Filoni builds a luminous archaeology of the spaces we inhabit, recounting the entirely modern issue of «conquering the night: the promise of a technological world that eclipses the moon of poets». In this journey back in time, the philosopher identifies the shift from the nineteenth to the twentieth century as the end of the undisputed and centuries-long reign of the night as a space that ignores the laws of the day and in which you can only sleep in the safety of your home. If night had previously been an unsafe space, when lights are turned on in the new century, the situation changes radically. What is lit up, are the symbols of twentieth century modernity: cities. City streets are populated by artists, philosophers, intellectuals and writers who, like real detectives, are on the hunt for clues to decipher. One of these is signs: indications, information and advertising that have always existed, but which, in the cities of the early twentieth century, become something more than simple indications. «They become impressions, in the sense that they are impressed on our lives, and they direct our way of thinking and acting.» This profound transformation, according to Filoni, happens with the first illuminated signs. The invention of neon, by Georges Claude in 1910, revolutionises the appearance of our streets.

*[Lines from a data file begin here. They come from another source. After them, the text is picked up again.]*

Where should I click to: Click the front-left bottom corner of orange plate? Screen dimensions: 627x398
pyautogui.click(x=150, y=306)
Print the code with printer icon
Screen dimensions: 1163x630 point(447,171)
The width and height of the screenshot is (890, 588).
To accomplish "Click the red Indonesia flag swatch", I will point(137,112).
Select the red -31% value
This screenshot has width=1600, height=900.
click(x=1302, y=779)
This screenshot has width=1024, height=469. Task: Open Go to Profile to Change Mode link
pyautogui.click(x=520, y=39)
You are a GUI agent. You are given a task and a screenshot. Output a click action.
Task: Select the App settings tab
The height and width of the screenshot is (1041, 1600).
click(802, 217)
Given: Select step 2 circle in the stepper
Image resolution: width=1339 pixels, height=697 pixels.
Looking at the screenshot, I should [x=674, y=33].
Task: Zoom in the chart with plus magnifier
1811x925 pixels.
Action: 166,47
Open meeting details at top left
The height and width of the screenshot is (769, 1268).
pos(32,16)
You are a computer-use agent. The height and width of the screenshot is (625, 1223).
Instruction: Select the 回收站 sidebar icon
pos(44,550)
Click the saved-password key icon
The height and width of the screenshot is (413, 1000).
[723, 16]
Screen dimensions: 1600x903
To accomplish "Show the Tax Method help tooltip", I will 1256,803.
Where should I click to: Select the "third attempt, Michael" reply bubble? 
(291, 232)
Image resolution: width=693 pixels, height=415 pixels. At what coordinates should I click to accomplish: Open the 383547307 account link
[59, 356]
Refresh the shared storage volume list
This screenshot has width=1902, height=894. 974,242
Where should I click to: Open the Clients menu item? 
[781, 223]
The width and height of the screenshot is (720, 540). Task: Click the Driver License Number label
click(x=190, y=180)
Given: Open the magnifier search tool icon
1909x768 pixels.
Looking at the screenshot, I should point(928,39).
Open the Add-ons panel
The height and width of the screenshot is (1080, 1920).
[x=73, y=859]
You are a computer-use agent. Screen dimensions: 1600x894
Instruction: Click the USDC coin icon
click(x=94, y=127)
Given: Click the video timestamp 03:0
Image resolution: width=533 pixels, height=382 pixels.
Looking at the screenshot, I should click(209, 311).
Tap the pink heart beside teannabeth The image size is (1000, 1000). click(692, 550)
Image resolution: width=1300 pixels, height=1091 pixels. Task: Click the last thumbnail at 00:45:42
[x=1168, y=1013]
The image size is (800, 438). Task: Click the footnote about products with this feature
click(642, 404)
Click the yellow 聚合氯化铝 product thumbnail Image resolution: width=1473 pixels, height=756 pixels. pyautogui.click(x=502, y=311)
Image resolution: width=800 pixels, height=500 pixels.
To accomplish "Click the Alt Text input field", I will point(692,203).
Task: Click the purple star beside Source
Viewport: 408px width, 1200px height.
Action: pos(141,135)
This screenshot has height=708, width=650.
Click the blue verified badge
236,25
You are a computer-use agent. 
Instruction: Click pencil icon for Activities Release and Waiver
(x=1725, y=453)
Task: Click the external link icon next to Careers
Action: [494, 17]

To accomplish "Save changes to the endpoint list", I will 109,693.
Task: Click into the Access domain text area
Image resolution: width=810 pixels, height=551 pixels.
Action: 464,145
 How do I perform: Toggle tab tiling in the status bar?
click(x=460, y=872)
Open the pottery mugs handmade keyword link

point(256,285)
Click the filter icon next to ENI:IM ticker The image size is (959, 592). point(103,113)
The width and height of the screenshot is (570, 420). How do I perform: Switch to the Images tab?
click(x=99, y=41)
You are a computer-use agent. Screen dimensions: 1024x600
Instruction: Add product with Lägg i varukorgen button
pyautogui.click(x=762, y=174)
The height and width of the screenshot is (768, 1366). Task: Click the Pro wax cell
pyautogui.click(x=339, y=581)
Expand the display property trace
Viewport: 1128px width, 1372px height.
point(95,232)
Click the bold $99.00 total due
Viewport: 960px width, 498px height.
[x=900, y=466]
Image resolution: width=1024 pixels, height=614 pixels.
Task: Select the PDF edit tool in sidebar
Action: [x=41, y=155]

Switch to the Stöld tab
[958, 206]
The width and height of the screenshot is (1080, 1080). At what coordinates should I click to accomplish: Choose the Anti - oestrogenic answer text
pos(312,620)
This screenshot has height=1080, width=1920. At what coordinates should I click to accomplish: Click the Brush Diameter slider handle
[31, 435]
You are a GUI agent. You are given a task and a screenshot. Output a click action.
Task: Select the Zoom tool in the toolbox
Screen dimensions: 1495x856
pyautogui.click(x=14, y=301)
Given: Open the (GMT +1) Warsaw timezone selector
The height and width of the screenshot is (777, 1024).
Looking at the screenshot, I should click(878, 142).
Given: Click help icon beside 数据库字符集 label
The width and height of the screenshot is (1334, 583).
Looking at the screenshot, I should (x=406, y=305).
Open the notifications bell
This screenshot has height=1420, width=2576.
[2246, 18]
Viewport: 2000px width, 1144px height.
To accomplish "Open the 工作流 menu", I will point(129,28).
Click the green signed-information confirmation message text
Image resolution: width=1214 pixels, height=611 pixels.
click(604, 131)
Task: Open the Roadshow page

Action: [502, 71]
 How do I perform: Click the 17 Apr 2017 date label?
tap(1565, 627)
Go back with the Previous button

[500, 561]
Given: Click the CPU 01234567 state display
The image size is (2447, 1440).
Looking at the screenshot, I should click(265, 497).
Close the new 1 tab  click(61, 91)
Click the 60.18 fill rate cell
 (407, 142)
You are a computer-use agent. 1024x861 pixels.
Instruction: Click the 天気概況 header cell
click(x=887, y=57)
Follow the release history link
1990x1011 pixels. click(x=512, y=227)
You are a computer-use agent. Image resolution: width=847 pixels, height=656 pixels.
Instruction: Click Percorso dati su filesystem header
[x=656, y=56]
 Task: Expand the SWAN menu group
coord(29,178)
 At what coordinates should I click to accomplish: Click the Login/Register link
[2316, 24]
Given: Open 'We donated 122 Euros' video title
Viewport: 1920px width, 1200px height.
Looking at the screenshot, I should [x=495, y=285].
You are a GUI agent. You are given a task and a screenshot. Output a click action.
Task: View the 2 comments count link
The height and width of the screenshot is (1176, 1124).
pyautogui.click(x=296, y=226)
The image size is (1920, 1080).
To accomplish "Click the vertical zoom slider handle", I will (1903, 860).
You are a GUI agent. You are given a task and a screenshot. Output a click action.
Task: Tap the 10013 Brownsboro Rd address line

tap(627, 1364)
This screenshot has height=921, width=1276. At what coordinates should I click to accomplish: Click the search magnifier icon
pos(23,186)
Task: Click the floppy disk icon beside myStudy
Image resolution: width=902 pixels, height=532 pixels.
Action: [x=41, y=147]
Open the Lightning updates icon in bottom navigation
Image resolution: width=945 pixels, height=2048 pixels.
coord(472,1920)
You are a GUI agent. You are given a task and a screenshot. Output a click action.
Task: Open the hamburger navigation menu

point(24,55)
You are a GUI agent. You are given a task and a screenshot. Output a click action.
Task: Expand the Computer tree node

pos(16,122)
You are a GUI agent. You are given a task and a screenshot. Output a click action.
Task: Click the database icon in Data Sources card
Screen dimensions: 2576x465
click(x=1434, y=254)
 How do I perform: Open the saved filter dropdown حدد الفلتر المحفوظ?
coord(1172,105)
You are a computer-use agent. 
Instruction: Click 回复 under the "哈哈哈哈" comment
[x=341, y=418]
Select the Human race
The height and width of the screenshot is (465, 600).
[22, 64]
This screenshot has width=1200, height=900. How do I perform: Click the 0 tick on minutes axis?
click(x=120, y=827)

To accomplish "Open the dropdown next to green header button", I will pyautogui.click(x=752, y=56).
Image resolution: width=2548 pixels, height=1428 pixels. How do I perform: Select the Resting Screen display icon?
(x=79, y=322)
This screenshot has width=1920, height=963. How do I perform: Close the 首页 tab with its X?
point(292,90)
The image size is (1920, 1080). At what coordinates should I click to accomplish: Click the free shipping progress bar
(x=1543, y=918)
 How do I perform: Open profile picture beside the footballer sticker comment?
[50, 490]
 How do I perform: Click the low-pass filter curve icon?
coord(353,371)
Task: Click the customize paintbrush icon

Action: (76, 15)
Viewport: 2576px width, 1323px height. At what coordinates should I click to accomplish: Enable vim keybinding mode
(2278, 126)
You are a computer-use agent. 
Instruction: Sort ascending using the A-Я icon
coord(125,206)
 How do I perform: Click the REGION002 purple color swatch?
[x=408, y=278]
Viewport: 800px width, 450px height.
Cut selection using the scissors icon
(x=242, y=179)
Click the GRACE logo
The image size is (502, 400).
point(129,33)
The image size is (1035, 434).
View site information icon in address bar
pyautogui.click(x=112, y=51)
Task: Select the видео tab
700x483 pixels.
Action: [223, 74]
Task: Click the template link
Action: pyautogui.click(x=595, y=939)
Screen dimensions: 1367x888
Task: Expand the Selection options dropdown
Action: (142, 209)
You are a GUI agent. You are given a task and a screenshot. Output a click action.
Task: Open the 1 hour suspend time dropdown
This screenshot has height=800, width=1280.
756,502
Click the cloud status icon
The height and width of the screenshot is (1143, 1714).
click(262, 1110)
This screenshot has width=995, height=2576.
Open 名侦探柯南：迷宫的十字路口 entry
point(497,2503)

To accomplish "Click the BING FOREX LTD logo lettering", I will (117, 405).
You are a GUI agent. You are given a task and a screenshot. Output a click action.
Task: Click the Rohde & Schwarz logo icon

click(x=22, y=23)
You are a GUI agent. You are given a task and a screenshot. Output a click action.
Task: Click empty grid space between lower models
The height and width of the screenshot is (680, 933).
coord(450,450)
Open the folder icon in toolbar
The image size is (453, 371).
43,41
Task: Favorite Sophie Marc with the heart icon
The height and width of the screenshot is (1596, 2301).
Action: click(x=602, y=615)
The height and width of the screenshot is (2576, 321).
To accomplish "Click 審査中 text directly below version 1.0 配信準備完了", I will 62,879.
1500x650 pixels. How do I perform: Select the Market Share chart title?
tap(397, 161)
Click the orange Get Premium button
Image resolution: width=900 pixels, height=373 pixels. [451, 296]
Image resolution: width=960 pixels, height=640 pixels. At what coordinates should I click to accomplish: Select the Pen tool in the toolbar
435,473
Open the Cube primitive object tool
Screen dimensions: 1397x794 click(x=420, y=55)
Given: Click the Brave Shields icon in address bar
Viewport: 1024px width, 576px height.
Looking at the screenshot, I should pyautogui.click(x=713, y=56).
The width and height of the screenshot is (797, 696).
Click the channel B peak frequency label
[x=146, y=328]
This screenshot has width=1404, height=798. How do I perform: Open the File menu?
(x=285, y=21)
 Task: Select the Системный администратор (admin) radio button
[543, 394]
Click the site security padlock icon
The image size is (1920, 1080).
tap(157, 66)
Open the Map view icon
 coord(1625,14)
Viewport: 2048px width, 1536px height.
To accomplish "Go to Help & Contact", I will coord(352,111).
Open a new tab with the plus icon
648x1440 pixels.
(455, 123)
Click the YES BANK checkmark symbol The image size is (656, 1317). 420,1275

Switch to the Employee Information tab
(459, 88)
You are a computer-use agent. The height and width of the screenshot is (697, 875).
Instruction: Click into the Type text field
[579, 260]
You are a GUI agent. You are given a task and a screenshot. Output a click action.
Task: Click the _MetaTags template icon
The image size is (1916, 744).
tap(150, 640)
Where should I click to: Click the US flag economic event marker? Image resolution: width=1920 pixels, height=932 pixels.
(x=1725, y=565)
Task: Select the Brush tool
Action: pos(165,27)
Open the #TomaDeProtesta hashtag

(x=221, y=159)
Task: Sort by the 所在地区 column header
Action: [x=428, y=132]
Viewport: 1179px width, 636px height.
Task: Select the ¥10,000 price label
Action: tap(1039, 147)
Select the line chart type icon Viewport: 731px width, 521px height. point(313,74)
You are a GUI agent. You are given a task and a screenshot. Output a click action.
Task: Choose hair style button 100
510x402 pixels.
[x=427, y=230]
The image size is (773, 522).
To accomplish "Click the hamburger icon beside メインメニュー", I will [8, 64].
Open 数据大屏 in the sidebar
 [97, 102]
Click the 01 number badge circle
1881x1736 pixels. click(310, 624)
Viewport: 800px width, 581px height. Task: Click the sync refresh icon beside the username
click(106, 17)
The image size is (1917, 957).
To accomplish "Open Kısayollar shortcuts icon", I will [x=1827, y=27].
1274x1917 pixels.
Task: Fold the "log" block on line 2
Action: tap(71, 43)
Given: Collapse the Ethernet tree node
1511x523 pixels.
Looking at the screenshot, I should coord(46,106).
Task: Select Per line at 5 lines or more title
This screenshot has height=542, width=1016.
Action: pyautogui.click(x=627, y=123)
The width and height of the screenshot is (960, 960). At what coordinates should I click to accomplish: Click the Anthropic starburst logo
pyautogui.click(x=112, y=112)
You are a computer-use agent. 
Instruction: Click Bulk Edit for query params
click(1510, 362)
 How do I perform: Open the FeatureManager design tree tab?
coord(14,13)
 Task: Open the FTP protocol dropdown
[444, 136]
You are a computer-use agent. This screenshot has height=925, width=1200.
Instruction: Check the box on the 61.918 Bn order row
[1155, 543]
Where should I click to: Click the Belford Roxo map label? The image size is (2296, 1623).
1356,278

Filoni writes: «Signs have built our collective imagination. Today, they still build our world, as they invent the perspectives through which we see our cities. With their development, signs are not only a singular manner of inscribing urban space, they are also the awareness that the city has of itself.» This is why we would be so surprised to suddenly find Times Square without lights. It would be like finding ourselves in a place that has lost its self-awareness.
But is night really finished? This is the question that Marco Filoni asks at the end of this appraisal of city lights. The darkness of city streets at the end of the nineteenth century seems to give way to a different darkness, a new polar night that is the period we are living in now. To overcome this, according to Filoni, we need to be enlightened. We need to «think of our current period in all its contradictions and complex balancing acts», with the specific aim of «addressing the situation, repairing divisions and confronting the disappointments of this world.» While waiting for the morning.